0

I am using RSelenium for web scraping. Now I have an xpath of a certain XML node from a dynamically generated web page. The child nodes are of the same kind. However, I have no a priori knowledge about the number of child nodes. (For instance, when you search for a rare item on a shopping website, you may run into this kind of situation.)

In general, how can I obtain the following information?

1) The numbers of a node's child nodes. 2) The xpath(s) of above. My goal is to apply actions throughout each child nodes (e.g. fill, check or click, depend on what kind the node is).

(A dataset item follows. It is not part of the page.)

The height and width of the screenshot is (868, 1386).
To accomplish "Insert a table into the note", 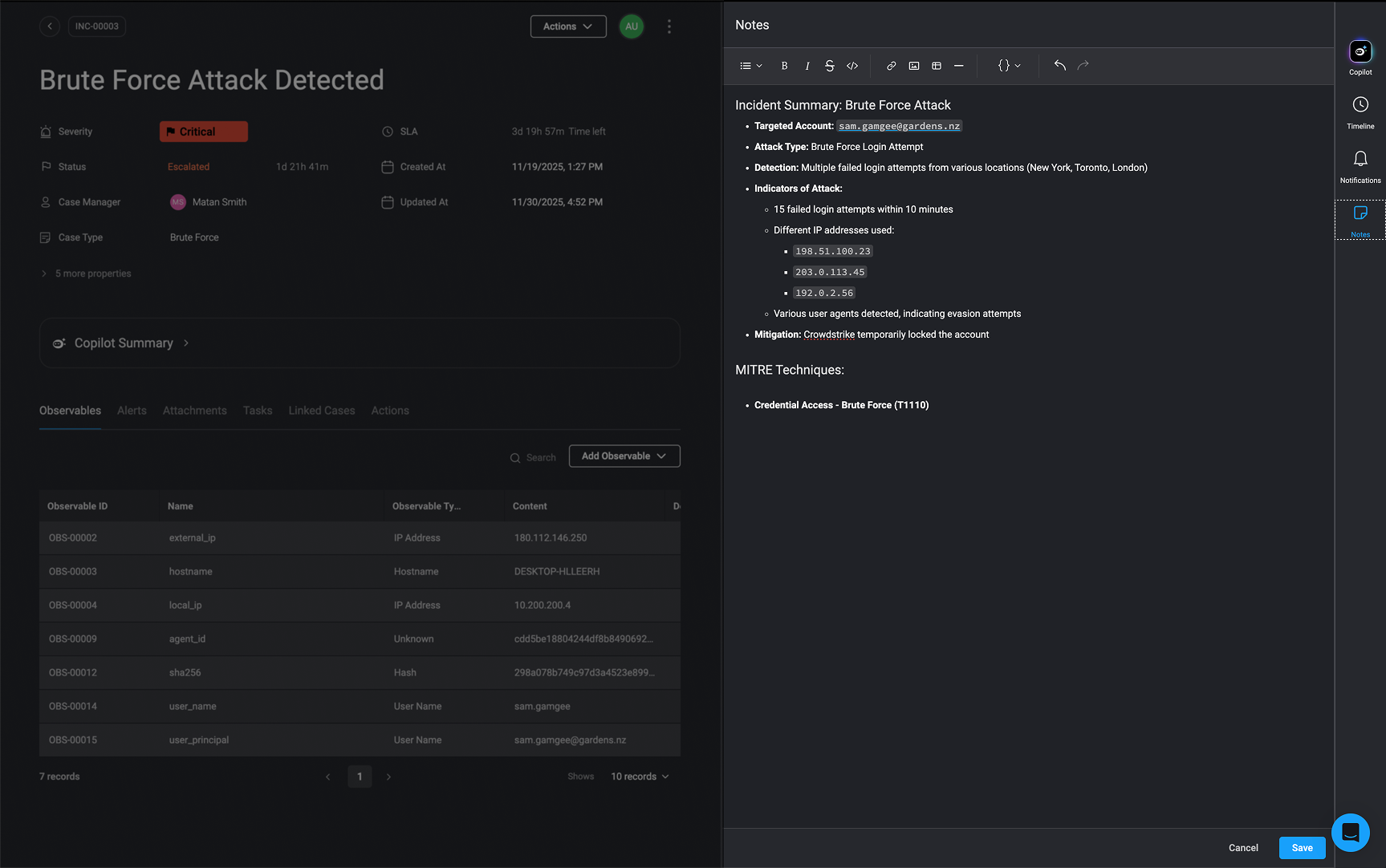I will (936, 66).
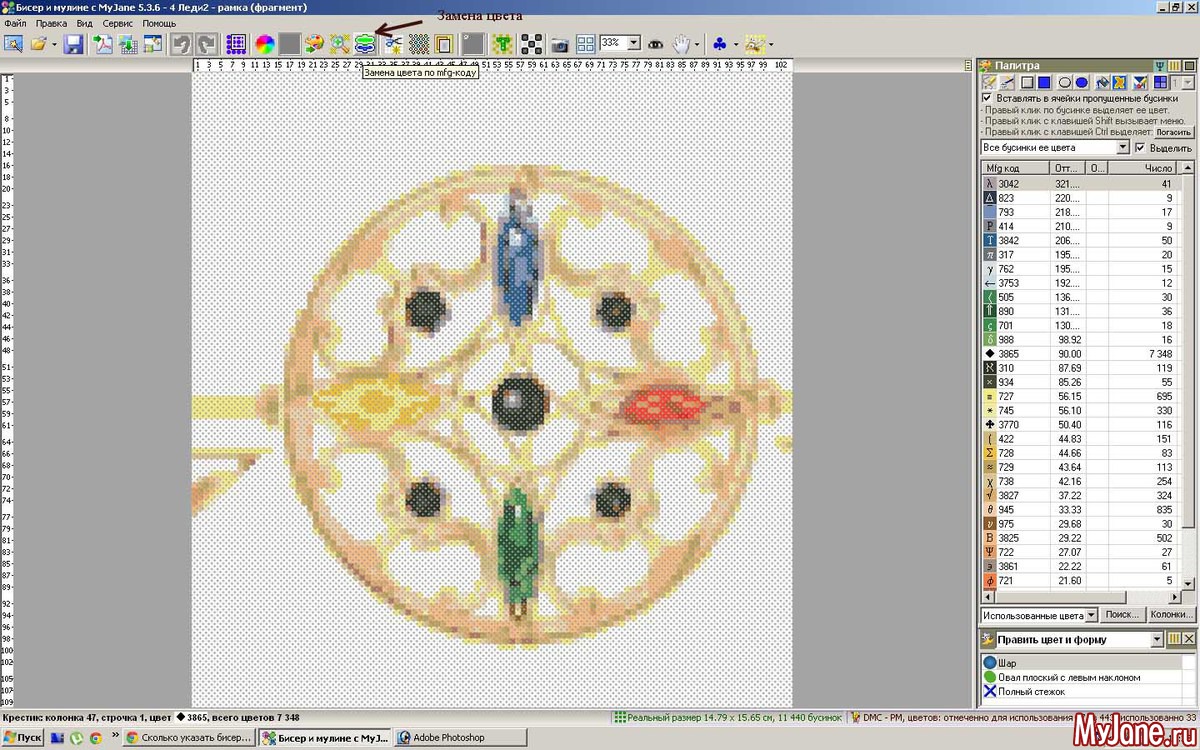Click the eye preview icon in toolbar
This screenshot has height=750, width=1200.
point(656,44)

I see some xpaths using xpath helper in chrome. Then I am completely stuck.

Preferably exemplified using RSelenium. httr + rvest is also acceptable.

Bill Huang
  • 4,491
  • 2
  • 13
  • 31

1 Answers1

1

A rvest solution would be the following:

require(rvest)
your_xpath = "YOUR XPATH"
doc <- read_html(remDr$getPageSource()[[1]])
children <- doc %>% html_node(xpath=your_xpath) %>% html_children()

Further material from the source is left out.